▸ Work to complete:
From the listing below, select every line where the word "more" appears.

▸ Dataset extract:
= Beginning of Section =
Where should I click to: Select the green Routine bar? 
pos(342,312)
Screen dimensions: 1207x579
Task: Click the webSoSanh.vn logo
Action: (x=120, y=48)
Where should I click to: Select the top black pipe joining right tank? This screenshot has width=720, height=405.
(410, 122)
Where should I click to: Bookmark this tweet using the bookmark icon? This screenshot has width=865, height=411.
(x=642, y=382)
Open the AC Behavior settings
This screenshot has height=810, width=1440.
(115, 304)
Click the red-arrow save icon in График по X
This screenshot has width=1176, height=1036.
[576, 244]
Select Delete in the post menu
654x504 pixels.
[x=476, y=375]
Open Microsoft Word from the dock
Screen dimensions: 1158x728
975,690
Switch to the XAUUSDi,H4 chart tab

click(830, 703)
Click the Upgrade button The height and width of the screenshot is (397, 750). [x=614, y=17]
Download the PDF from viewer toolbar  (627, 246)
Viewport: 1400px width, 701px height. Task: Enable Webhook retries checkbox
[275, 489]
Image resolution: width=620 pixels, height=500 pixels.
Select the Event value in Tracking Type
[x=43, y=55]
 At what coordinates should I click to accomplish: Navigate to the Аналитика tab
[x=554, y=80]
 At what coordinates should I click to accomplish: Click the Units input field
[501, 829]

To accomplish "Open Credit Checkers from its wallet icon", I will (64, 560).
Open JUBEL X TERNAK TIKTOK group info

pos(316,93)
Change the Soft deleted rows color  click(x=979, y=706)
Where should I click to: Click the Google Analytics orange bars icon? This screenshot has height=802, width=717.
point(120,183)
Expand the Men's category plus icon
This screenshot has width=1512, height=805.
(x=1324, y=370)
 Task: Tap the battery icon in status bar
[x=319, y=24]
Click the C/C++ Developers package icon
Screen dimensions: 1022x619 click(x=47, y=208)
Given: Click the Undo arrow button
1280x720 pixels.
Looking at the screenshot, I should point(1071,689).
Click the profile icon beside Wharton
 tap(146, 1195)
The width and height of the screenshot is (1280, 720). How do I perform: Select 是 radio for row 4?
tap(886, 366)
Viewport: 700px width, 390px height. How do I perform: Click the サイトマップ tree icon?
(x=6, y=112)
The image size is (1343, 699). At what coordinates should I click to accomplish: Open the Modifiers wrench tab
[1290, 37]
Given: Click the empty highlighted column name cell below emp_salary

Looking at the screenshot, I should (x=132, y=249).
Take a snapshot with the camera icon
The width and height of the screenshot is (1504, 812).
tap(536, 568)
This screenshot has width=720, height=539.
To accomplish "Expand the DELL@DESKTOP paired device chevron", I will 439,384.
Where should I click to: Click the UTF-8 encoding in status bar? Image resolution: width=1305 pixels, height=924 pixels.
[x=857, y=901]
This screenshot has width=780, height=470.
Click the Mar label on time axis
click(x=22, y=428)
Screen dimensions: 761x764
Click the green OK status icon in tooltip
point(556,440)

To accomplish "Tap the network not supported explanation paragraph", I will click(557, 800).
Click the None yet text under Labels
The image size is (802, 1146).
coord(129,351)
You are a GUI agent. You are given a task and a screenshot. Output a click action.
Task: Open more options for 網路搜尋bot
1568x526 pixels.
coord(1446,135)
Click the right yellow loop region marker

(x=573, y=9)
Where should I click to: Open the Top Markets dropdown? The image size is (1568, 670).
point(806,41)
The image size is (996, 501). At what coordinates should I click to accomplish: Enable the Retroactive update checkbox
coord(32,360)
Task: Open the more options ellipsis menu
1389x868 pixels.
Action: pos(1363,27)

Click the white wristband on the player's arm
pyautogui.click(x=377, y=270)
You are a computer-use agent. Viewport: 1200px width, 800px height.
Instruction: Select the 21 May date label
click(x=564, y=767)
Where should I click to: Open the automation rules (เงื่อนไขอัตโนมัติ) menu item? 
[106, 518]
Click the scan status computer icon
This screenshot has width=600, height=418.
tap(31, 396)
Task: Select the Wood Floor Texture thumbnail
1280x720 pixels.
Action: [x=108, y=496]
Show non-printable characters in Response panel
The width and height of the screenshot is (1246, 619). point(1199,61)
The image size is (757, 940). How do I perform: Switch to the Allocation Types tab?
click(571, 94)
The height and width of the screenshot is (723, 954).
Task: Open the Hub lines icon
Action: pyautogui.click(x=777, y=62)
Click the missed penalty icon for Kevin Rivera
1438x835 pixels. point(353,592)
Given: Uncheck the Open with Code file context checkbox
= End of Section =
▸ Written solution:
Task: Open more options for 網路搜尋bot
Task: Open the more options ellipsis menu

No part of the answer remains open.